Il y a donc pour l’auteur le dessin du taureau que l’artiste lui a envoyé mais aussi son « canard en forme d’hélice – cou coupé mais toujours vivant ». Et celui qui avait effacé le genre humain de son panorama se voit « en bouffon coprophage en sabots devant vos goules et couilles de toro dans la bouche d’Hélène hilare en souvenir d’une corrida avec une fleur de perme blanc à la braguette ». Fidèle à Beckett l’écrivain poursuit ses propres « foirades à répétition » et reprend des accents vitaux  devant la croupe d’une Sainte Thérèse « s’offrant  docile à la liqueur du Minotaure ». C’est jouissif, forcément jouissif et pour cause…

 

Le lecteur se plaît à retrouver Montel récemment disparu dans une jeunesse entrain de déshabiller et exhiber la Sainte grâce au bestiaire coupable que lui offre le peintre.
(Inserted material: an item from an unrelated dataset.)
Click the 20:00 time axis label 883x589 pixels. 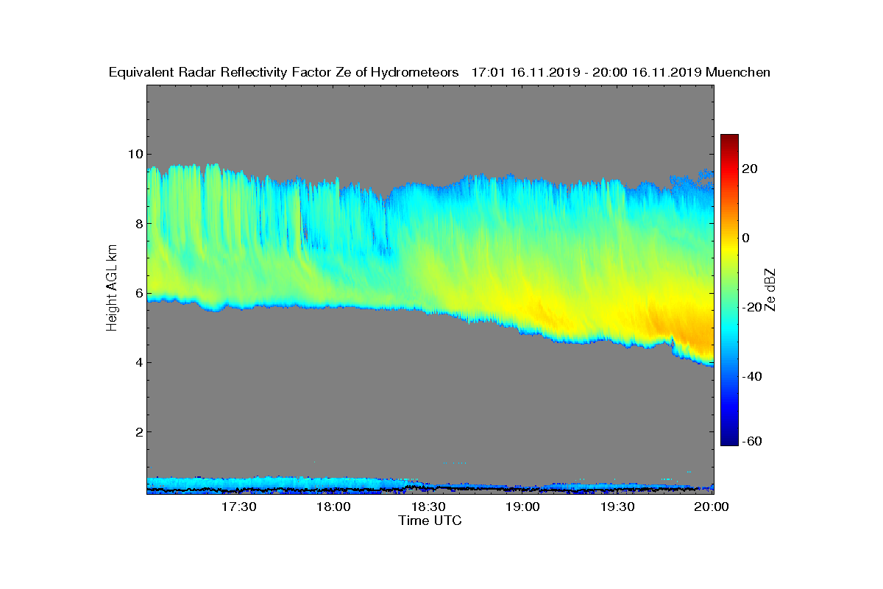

Il propose à l’écrivain un répit. « Après ça ceinture ! » écrit-il. Mais pour un temps seulement.  A travers la taureau-magie du premier il se permet comme lui de ne plus démêler ce qui « provient de l’intelligence, de l’œil, du cœur ou de la main ».

 

Montel reste donc l’inventeur des énigmes à fleur de vie par la puissance de ses visions.  Elles caressent l’indicible, captent le foisonnement. Aussi dilatée qu’elliptique de son texte comme du bestiaire de l’artiste surgit la femme. Elle semble appartenir aux limbes mais pose  la question du corps et de la mélopée du désir. Tout cela ne fait pas un pli. Soudain par la présence même d’un minotaure mythologique le poids des siècles passés s’estompe.  Libre de ce faix, sa profusion « confusible » ne peut plus incliner vers la moindre inféodation. La fête animale transforme le monde en mouvements et vibrations. C’est un régal au moment où le lapin lui-même n’en pose plus à l’existence.